Bourke lawyers (and many other observers) feel that Bourke was simply guilty of being negligent and not asking enough questions before making a foreign investment, an investment that was also made by former U.S. Senate Majority Leader George Mitchell and Columbia University (among others). An investment that resulted in Bourke reportedly losing $8 million.

The Bourke case is arguably the most complex and convoluted case in the history of the FCPA.

Yet it is not over as Bourke’s lawyers have promised an appeal.

Under our legal system, if a grand jury indicts you, a jury convicts you, and a judge sentences you … well, that is just sometimes “how the cookie crumbles.”

However, the Bourke case and his sentence does not exactly leave one with “warm, fuzzy feelings.”

In fact, Judge Scheindin (i.e. the sentencing judge and the judge who denied Bourke’s post-verdict motions) is being widely reported as saying this at today’s sentencing hearing:

“After years of supervising this case, it’s still not entirely clear to me whether Mr. Bourke is a victim or a crook or a little bit of both.”

That seems an appropriate end to this chapter of the Bourke saga.


I haven’t read every pleading in this case, every motion filed, nor obviously heard every word of evidence the convicting jury did. There is certainly enough in this case for a law school to one day offer an LLM in the Bourke case!

Nonetheless, it is a seriously open question in my mind as to whether this case was an appropriate exercise of prosecutorial discretion and whether justice has indeed been served with Bourke’s sentence.

So what do you think? What are your thoughts on the Bourke case and his sentence?

I would like to do a post on reader commentary in the coming days, so please do contact me if you are so inclined.

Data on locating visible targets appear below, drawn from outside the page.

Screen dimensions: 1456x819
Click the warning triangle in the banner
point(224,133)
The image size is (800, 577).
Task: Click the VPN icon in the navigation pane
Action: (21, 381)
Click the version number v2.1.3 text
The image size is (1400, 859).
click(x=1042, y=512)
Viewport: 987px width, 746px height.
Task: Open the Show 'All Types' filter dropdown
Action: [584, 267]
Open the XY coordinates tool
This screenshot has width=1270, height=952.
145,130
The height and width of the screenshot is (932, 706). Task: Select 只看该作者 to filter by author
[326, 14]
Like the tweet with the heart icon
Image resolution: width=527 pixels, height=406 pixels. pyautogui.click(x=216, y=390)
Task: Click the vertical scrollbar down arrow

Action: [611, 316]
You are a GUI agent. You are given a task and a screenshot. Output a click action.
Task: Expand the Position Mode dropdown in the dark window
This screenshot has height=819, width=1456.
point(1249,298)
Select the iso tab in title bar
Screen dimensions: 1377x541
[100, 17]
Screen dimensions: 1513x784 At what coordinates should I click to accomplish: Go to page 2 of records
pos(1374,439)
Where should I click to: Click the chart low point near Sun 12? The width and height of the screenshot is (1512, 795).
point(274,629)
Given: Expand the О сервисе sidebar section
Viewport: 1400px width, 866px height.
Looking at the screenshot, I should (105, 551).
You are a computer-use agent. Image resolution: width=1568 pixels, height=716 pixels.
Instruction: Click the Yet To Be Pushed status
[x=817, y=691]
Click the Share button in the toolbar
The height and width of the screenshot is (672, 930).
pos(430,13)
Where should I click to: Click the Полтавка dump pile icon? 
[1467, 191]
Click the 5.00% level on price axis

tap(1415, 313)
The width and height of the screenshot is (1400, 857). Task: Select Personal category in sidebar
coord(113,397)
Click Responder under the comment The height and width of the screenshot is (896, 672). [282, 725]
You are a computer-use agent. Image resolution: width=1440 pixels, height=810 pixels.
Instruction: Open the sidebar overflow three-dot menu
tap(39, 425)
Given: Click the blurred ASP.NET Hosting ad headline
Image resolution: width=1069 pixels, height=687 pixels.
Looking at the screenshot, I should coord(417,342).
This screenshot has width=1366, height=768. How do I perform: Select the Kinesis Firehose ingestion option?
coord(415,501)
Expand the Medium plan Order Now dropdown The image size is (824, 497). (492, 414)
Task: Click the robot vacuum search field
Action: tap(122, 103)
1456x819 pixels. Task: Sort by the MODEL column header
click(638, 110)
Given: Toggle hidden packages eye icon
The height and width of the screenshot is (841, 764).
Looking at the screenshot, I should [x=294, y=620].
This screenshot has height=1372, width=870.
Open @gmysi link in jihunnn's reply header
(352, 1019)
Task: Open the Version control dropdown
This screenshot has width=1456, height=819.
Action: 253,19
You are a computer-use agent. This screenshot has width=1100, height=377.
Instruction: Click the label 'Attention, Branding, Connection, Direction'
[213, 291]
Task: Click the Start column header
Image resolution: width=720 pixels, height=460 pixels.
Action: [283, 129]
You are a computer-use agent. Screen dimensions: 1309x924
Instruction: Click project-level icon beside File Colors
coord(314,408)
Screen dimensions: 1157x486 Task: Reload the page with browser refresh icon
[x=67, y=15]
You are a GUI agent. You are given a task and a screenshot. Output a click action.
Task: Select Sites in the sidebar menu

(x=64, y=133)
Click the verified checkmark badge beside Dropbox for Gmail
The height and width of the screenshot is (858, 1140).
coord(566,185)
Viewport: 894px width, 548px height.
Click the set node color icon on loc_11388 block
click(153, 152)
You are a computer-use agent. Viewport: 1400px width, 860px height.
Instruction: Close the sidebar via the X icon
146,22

For starters, Brian Whisler of Baker & McKenzie contacted me. He is what Brian (a former federal prosecutor) had to say:

“In federal parlance, 12 months and one day translates into 10 months due to some quirky Bureau of Prisons calculus. This sentence is also less than the 2 years that the US Probation Office represented as the appropriate guideline sentence. I expected that the district judge would impose a sentence less than the two years because (1) Bourke lost $8 million in a bribery scheme that did not meet its objective; (2) Bourke has no criminal history and does not represent a future danger, economic or otherwise. This bribery case, while certainly important to DOJ in its dedicated effort to eradicate corruption globally, stands in sharp contrast to the likes of Madoff and others whose harm to others is readily apparent.”